兄妹五人都考上不錯的大學,其中文的哥哥與弟弟都去了BJ的985大學,可以說,這樣的家庭不說在八九十年代,就是當今也相當了不起。

文天資聰穎,六歲上學,虛歲18考的是省城NJ一所醫科大學,專業是臨床,畢業後進入公立醫院。

任何時候,臨床外科醫生都是香饽饽的存在,認識文的人都認為這是她開啟開挂人生的前奏。

不出預料,文工作穩定,收入不低,正是好年華,嫁給了來自小鎮就職事業單位的劉青年。

劉話語不多,看上去憨厚老實,收入穩定。問題出在婚後第二年,劉的父母隔三差五上門要錢。

起初文對他們有求必應,劉的父母不但沒有适可而止,反而變本加厲,編出各種借口與理由伸手要錢。

劉的父母年紀不算太老,自己本身就有收入,屬于好吃懶做,貪得無厭。

後來文不再答應他們的無理要求,他們就跑到文單位大哭大鬧,為此,文覺得大傷臉面,對劉施加壓力要他阻止父母的胡攪蠻纏 。

劉阻止父母的做法,就是把原來給父母的數額全部取消,等于一分不給。氣急敗壞的劉父母于是獅子大開口,把劉與文告上了法庭。

一次又一次應訴,一次又一次庭外和解,一次又一次鬧上文的單位,弄得文不但極度難為情,也是精疲力竭。

父母狀告兒子媳婦,這種事情鳳毛麟角,概率極低極低的事情偏偏發生在文身上。

通過這件事,明眼人可以看出,劉打小與父母關系糟糕,在婚後處理父母讨要贍養費的問題上劉處理不當,才導緻劉父母一次一次鬧去文的單位。

但是,文意識不到這一點,她眼裡隻有劉父母胡攪蠻纏不上路。

按照判決給予相應的贍養費,劉的父母消停了,劉又整事了。

劉認為文的付出與得到不成比例,經常在文耳邊唠叨單位欺負人不算數,還居然跑去醫院找領導 ,提出少加班、調崗之類的訴求。

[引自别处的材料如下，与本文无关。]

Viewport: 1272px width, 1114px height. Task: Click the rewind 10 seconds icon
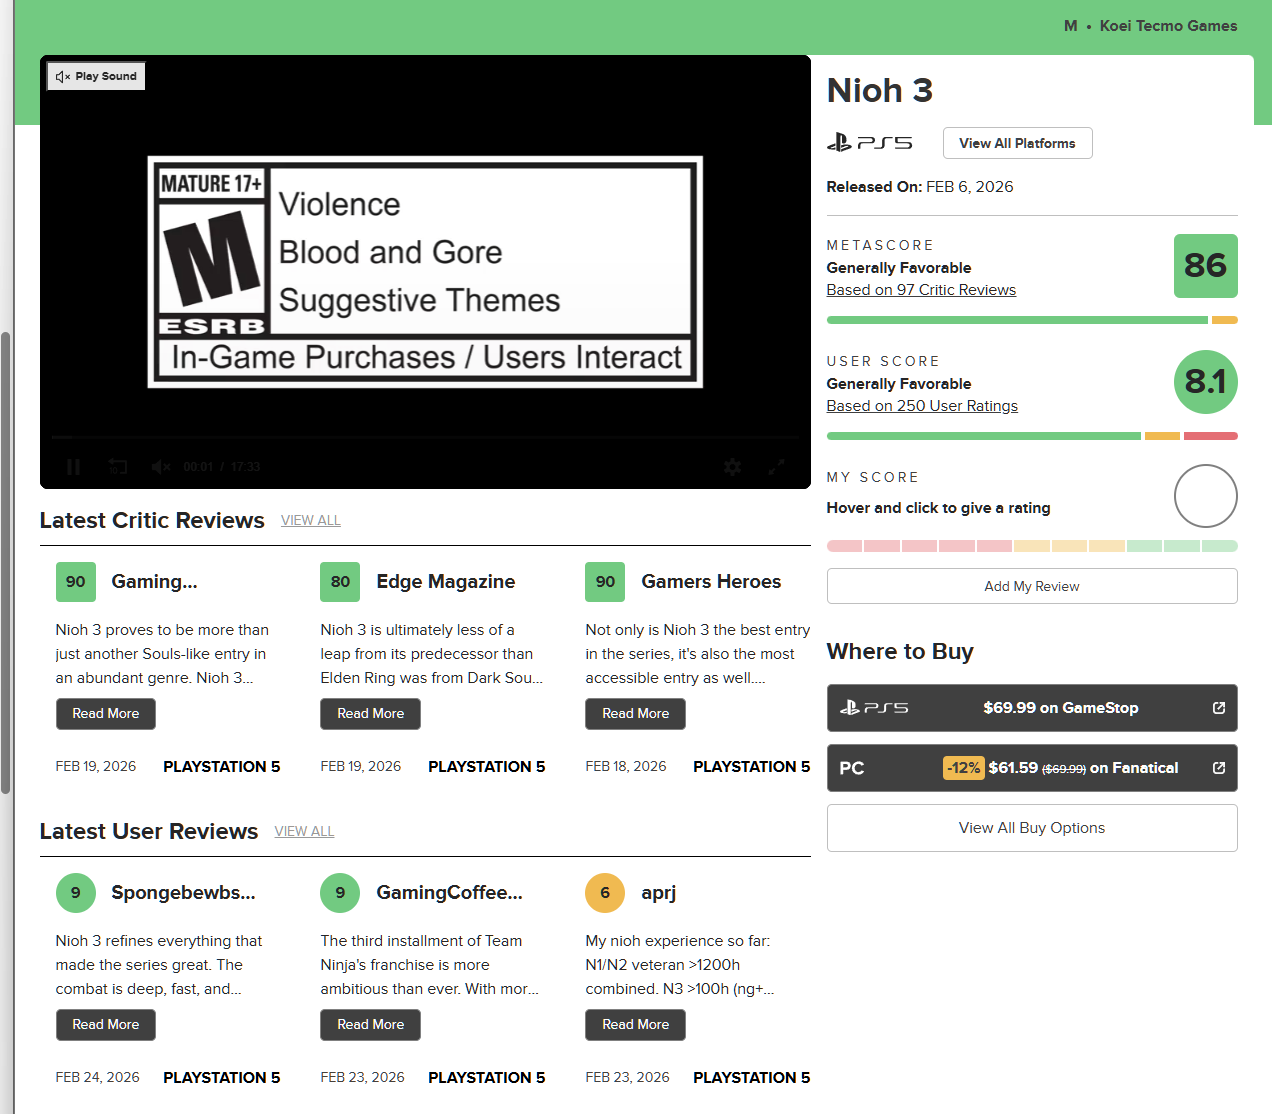(x=118, y=467)
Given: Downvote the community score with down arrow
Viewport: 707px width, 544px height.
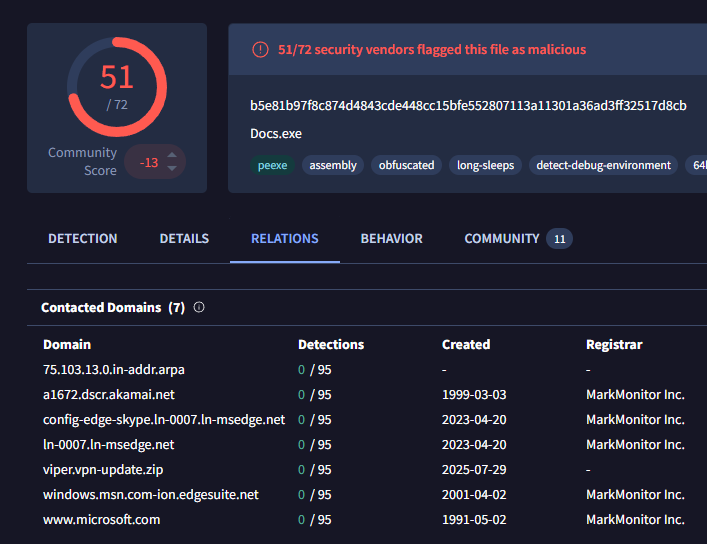Looking at the screenshot, I should coord(172,168).
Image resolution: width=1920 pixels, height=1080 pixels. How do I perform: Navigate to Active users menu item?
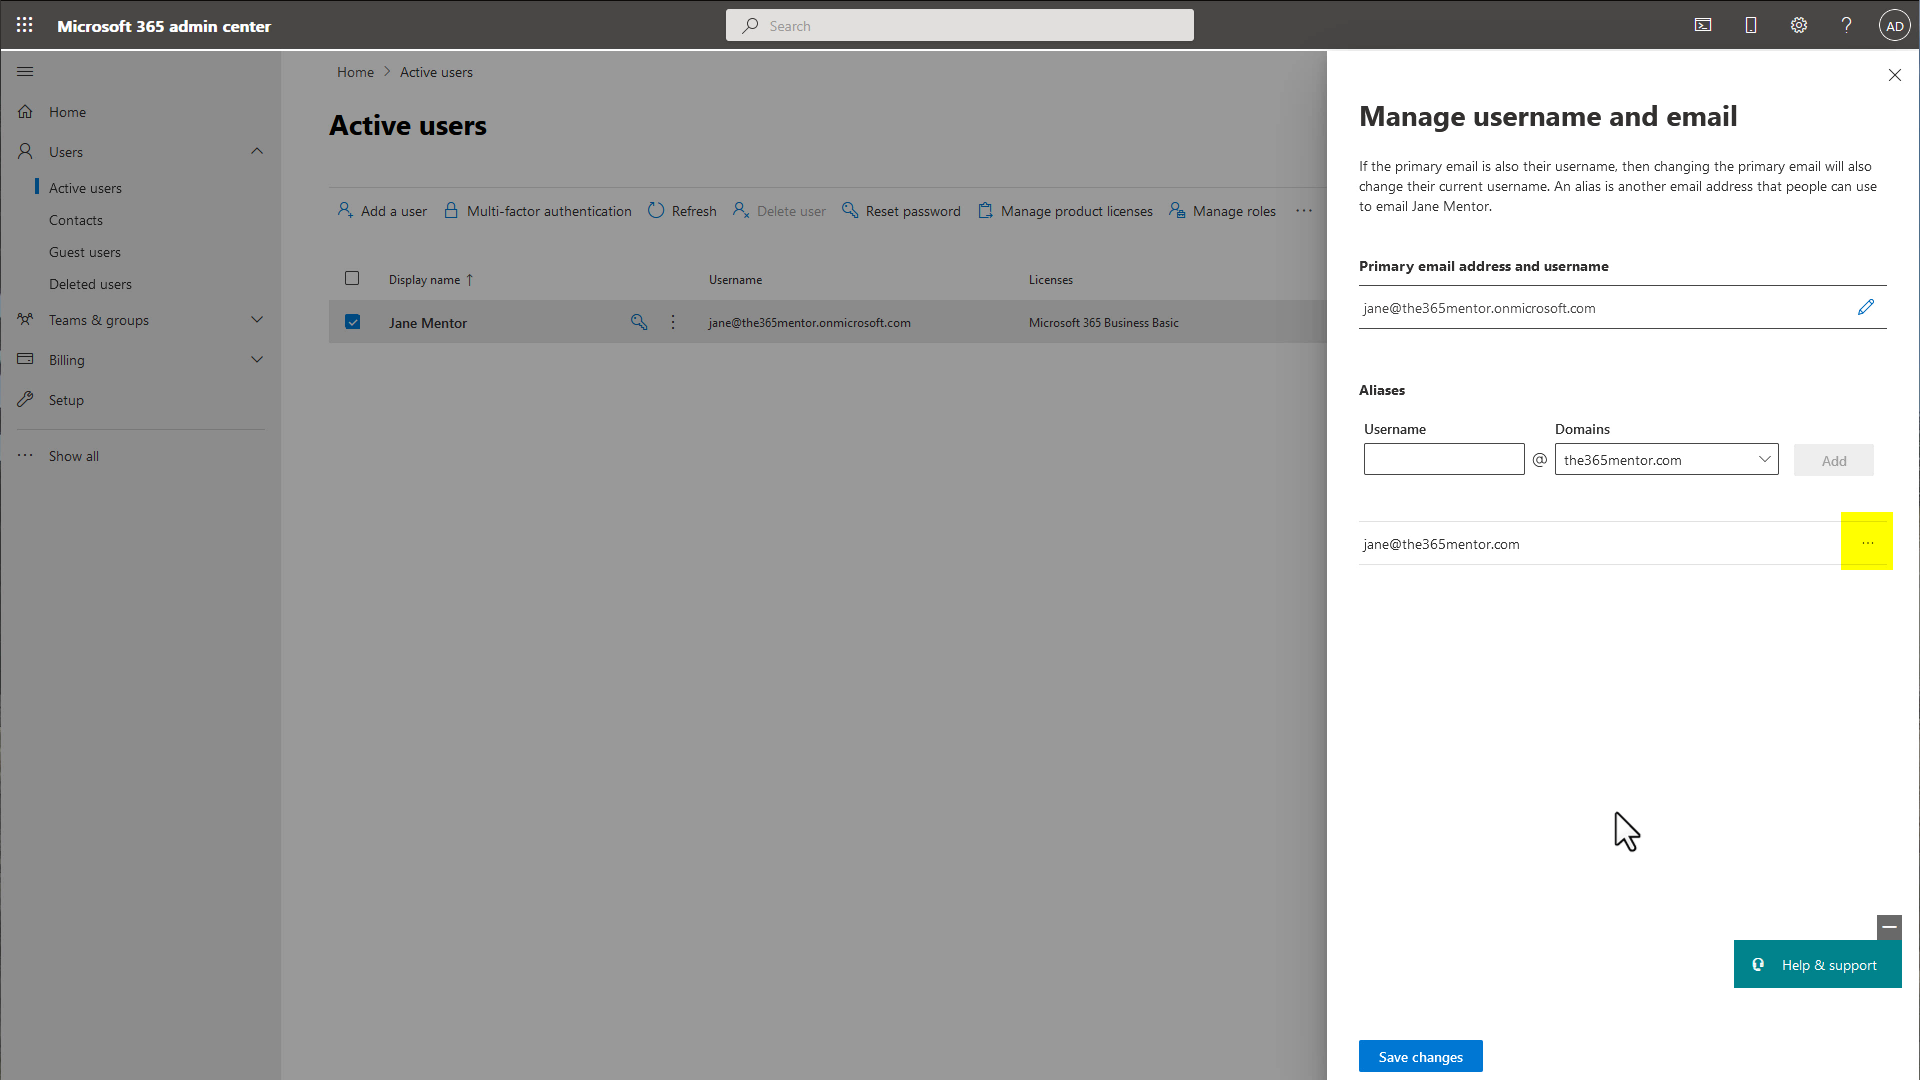pos(84,186)
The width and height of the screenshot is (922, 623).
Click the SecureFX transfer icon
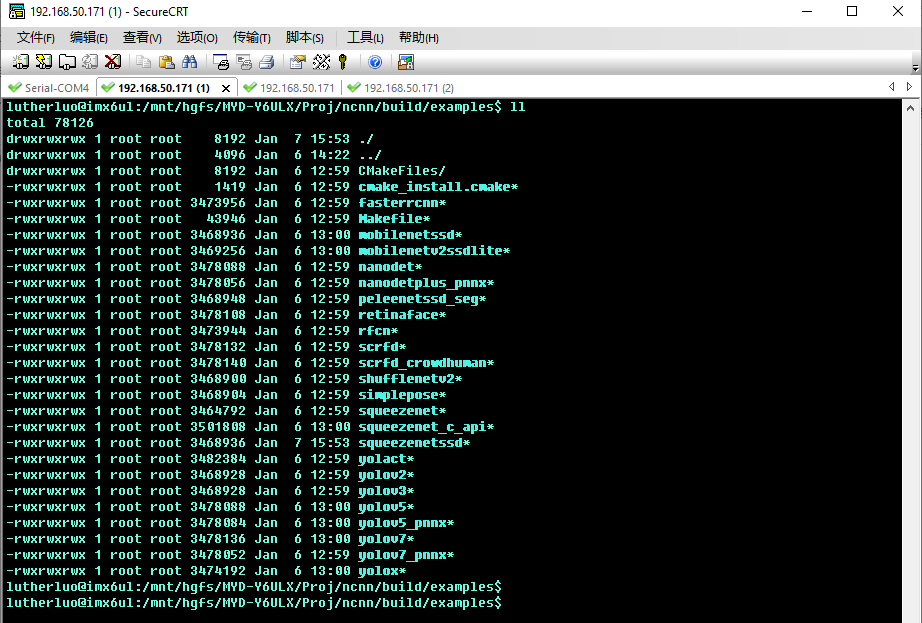point(406,62)
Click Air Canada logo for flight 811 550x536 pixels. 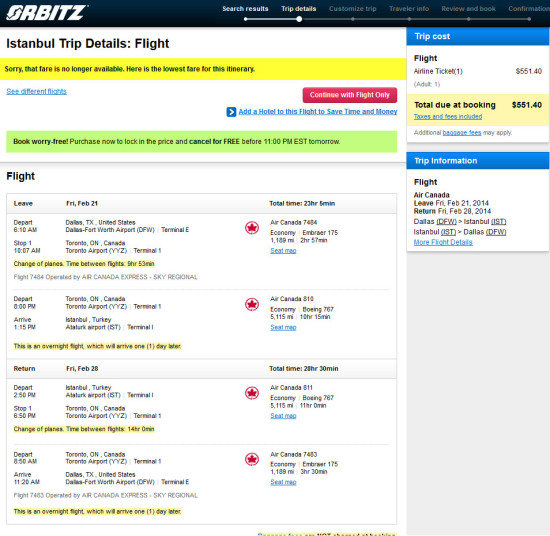[x=252, y=393]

醫院大病人,醫生繁忙是正常現象,但劉不認可,一次又一次找醫院領導麻煩。

此時的文是什麼态度呢?她知道領導沒有給她穿小鞋,但又覺得劉為她争取利益沒有什麼過錯,也就默許了劉的做法,甚至對劉過分的做法不加阻止。

久而久之,醫院領導不勝其煩,提出建議讓文調走或者買斷。

我們幾個熟人聽說了這件事情,都真誠地勸說文不要買斷或者調走,這樣一個好單位多少人求之不得。

文認可我們的說法,她自己也不想離開單位,但架不住劉的慫恿,她還是辦理了買斷,補償金被劉拿去投資做生意。

公立醫院沒有那麼好進,文去了私立醫院,又被劉慫恿到辭職,要她一心一意在家照顧孩子,此時的劉财大氣粗,一方面有穩定的工資,另一方面利用單位人脈生意做得順風順水。

文完全成了家庭主婦,劉卻是夜夜笙歌,成更半夜不回家。

文一再要求劉戒酒早回家,但劉置若罔聞,直到劉抛出離婚話題,劉才有所收斂,答應每天12點之前回家。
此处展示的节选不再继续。